3. Als zuständiges Gericht ist das Amtsgericht Erding zu bestimmen.

a) Das Amtsgericht Erding ist für die Klage als Gericht des vertraglichen Erfüllungsortes gemäß § 29 ZPO zuständig, da der Beklagte im Zeitpunkt des Vertragsschlusses am 19.4.1999 seinen allgemeinen Gerichtsstand im Amtsgerichtsbezirk Erding gehabt hat. Dort war demnach der gesetzliche Erfüllungsort für das von ihm geschuldete Zahnarzthonorar begründet. Auf den späteren Wohnsitzwechsel des Beklagten kommt es nicht an (BayObLG NJW-RR 1996, 956; Zöller/Vollkommer ZPO 23. Aufl. § 29 Rn. 23, 24). Zwar hatte der Beklagte im Zeitpunkt der Anhängigkeit der Streitsache beim Amtsgericht Erding am 17.12.2001 (§ 696 Abs. 1 Satz 3 ZPO; vgl. Zöller/Vollkommer § 696 Rn. 5) seinen allgemeinen Gerichtsstand beim Amtsgericht Frankfurt am Main. Dies gewinnt aber im vorliegenden Fall keine Bedeutung, da die Klägerin ihr Wahlrecht gemäß § 35 ZPO zugunsten des Amtsgerichts Erding dadurch verbindlich ausgeübt hat, dass sie im Antrag auf Erlass des Mahnbescheids das Amtsgericht Erding als das Gericht bezeichnet hat, das für das streitige Verfahren zuständig ist (§ 690 Abs. 1 Nr. 5 ZPO) und darüber hinaus mit Schriftsatz vom 30.1.2002 deutlich gemacht hat, an dieser Wahl festhalten und den Beklagten in dem beim Amtsgericht Erding begründeten besonderen Gerichtsstand des Erfüllungsortes in Anspruch nehmen zu wollen.

b) Die Zuständigkeit des Amtsgerichts Frankfurt am Main folgt auch nicht aus einer Bindung an den Verweisungsbeschluss des Amtsgerichts Erding vom 6.3.2002 gemäß § 281 Abs. 2 Satz 4 ZPO. Diese Bindungswirkung gilt nicht, wenn die Verweisung willkürlich ist oder auf einer Verletzung des rechtlichen Gehörs beruht (vgl. BGH NJW 1993, 1273; BayObLGZ 1993, 317/319; Zöller/Greger ZPO 23. Aufl. § 281 Rn. 17, 17a m. w. N.).

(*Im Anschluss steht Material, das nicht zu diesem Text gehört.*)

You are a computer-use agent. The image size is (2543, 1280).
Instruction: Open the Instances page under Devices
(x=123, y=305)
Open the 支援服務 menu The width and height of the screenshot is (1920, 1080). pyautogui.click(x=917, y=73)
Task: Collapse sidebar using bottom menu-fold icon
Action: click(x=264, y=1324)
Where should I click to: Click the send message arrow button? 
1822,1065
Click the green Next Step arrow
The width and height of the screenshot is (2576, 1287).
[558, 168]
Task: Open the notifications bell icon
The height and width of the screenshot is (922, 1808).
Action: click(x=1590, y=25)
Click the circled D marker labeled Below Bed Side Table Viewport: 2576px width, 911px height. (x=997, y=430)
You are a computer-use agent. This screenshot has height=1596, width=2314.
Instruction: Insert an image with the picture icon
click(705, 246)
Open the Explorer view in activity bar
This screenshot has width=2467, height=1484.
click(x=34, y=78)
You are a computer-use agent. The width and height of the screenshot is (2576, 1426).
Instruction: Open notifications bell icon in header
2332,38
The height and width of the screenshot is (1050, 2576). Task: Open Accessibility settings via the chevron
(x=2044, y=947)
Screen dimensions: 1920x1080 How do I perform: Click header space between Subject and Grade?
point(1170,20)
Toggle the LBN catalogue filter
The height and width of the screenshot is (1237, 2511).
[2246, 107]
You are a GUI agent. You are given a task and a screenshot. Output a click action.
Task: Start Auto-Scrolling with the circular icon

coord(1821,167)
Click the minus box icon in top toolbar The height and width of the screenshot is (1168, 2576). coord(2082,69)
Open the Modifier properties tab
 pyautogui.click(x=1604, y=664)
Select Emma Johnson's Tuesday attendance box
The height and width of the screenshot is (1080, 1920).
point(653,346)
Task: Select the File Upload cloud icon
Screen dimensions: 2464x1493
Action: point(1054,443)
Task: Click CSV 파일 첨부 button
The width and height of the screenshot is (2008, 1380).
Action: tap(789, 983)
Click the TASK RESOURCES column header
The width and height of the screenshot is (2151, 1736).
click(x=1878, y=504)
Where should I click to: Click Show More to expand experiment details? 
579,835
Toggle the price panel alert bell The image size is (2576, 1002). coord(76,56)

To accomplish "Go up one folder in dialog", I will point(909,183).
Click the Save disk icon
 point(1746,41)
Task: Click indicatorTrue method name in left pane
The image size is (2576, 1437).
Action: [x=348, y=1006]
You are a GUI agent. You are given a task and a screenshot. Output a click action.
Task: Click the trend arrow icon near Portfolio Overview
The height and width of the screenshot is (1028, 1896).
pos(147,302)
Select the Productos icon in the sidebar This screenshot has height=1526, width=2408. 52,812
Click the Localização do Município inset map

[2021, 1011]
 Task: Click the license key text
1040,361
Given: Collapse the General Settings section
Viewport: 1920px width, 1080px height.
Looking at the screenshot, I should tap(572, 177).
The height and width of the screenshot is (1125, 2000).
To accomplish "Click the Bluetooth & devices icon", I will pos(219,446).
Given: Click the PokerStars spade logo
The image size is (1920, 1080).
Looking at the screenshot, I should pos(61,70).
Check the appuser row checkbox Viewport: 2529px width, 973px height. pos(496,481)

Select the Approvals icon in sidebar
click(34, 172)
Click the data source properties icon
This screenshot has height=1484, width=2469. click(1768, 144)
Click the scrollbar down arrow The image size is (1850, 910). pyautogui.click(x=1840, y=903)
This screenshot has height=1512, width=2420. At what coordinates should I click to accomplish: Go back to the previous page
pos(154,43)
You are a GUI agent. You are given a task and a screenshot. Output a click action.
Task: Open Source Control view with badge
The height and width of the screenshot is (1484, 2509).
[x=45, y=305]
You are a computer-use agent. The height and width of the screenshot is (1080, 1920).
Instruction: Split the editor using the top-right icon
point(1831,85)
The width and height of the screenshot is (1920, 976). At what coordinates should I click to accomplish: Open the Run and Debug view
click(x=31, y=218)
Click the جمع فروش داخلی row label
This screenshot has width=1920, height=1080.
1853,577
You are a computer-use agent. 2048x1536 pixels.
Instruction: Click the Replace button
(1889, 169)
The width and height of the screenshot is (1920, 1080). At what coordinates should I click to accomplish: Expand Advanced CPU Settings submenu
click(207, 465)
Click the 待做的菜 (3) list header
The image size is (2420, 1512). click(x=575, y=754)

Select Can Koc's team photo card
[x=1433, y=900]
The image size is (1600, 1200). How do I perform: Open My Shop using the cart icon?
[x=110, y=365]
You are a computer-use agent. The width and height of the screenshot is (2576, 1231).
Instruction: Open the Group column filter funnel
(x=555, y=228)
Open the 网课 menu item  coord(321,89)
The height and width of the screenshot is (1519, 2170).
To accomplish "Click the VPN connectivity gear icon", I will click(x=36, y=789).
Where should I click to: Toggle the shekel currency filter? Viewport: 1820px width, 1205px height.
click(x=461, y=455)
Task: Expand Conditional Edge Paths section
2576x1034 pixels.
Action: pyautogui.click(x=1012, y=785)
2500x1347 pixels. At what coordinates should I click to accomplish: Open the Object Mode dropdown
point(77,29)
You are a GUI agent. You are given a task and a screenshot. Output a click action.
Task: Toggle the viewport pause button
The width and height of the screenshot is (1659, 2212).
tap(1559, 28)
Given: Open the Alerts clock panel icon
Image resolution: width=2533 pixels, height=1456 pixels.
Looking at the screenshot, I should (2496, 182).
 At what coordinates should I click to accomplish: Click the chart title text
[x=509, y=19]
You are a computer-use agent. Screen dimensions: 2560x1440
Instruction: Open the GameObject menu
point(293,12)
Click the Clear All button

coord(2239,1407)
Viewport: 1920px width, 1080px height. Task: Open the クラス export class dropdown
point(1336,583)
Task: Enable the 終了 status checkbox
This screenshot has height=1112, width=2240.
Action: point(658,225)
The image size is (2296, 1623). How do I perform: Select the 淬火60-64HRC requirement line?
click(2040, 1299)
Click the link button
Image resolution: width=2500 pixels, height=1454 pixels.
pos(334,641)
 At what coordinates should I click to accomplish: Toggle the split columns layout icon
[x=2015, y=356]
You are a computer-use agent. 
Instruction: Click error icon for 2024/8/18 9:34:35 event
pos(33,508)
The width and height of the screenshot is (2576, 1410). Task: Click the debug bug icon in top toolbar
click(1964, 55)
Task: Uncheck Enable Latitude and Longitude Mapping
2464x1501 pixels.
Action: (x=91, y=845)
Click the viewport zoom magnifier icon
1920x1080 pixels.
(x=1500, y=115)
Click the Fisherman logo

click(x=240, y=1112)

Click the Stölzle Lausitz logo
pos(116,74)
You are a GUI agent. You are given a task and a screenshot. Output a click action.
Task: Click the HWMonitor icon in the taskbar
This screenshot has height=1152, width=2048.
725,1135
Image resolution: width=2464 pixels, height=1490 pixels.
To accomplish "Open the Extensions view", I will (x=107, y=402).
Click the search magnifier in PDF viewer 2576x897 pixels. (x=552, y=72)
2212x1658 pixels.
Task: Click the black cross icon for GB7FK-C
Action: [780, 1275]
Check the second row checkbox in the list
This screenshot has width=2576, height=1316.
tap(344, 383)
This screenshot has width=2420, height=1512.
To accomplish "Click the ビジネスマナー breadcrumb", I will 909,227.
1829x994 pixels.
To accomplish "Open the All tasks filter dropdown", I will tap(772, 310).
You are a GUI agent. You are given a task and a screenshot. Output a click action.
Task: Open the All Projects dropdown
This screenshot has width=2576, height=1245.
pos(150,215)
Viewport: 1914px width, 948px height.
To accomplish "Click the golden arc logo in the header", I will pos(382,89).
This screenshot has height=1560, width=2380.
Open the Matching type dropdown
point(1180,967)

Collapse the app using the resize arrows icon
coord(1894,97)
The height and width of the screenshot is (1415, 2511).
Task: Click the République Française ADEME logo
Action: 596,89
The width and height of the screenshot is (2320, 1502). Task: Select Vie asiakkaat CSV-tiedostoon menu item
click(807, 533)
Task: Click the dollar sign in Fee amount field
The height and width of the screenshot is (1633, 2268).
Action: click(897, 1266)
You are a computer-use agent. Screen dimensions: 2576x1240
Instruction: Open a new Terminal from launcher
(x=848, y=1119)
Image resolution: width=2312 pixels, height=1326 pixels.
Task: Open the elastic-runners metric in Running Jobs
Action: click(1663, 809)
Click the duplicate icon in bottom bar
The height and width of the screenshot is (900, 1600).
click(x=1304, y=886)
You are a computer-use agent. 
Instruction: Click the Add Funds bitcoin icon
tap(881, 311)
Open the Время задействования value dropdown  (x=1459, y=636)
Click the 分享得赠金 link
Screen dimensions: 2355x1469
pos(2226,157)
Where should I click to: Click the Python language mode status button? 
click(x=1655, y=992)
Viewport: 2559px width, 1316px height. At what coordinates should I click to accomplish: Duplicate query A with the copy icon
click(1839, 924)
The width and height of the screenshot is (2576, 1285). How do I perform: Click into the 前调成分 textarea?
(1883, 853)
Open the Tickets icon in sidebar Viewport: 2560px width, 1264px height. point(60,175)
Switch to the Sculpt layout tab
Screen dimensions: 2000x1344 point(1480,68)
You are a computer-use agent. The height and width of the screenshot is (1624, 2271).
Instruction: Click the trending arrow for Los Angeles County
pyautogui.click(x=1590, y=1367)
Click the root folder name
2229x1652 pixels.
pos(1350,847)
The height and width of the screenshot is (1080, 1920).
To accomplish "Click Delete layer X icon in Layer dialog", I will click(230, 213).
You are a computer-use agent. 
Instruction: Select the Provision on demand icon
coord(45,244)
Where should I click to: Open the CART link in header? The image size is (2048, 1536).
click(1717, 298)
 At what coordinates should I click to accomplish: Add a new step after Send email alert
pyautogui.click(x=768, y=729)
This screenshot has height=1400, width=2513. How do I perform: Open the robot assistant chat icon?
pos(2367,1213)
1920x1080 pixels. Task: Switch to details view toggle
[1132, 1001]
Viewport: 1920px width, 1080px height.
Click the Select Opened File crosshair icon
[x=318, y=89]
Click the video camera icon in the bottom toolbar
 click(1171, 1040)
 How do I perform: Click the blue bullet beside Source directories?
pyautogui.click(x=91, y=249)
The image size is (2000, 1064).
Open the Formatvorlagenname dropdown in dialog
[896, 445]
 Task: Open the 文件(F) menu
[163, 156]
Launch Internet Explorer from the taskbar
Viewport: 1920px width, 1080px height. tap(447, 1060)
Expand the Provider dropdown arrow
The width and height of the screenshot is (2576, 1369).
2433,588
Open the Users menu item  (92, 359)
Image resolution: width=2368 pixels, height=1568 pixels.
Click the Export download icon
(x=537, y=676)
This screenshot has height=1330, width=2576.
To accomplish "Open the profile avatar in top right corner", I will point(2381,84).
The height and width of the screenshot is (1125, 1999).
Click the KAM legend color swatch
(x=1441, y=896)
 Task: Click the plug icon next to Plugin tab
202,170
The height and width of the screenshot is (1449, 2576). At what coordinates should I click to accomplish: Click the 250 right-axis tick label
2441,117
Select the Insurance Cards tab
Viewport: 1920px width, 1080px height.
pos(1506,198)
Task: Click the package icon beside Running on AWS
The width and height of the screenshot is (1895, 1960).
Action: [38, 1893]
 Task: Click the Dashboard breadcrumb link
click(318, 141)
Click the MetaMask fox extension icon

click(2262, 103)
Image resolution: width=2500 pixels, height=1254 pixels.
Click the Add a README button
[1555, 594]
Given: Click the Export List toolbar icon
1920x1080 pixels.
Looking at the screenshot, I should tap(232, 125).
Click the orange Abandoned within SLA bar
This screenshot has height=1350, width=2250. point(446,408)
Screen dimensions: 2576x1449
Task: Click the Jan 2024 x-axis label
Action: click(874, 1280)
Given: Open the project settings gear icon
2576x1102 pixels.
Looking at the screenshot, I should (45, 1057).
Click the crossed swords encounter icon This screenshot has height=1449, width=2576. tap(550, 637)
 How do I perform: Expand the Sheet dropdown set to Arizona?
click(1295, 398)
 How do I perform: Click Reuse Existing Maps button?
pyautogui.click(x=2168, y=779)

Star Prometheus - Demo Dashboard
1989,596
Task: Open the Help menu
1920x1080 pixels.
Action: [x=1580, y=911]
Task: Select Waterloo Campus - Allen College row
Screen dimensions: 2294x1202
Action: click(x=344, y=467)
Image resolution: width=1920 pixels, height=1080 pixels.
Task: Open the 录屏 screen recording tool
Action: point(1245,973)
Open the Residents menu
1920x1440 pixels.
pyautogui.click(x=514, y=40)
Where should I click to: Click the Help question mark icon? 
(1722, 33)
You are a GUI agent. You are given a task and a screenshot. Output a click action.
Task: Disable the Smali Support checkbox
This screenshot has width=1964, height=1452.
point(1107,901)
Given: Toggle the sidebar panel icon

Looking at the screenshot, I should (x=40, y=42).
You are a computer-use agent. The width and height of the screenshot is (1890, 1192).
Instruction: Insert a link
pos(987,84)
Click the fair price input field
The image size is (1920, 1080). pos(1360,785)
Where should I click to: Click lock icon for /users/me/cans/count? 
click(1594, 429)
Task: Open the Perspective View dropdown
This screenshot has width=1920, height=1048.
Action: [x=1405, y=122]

Ein solcher Fall liegt hier vor. Das als Gericht des Erfüllungsortes unzweifelhaft örtlich zuständige Amtsgericht Erding hat sich darüber hinweggesetzt, dass die Verweisung des Rechtsstreits gemäß § 281 Abs. 1 ZPO die Unzuständigkeit des angerufenen Gerichts voraussetzt. Es liegt insoweit auch kein schlichter, die Bindungswirkung noch nicht beseitigender Rechtsirrtum über die beim Amtsgericht Erding gegebenen Voraussetzungen des § 29 ZPO vor. Die Klägerin hat nämlich ausdrücklich vor Verweisung unter Angabe von Rechtsprechungsnachweisen und einer Kommentarstelle darauf hingewiesen, dass im vorliegenden Fall der gesetzliche Erfüllungsort beim Amtsgericht Erding begründet ist und sie sich keineswegs auf den allgemeinen Gerichtsstand des Wohnsitzes beschränken wolle. Das Amtsgericht Erding ist darüber hinweggegangen. Seinem Verweisungsbeschluss ist nichts darüber zu entnehmen, warum beim Amtsgericht Erding der besondere Gerichtsstand des Erfüllungsortes nicht gegeben sein sollte.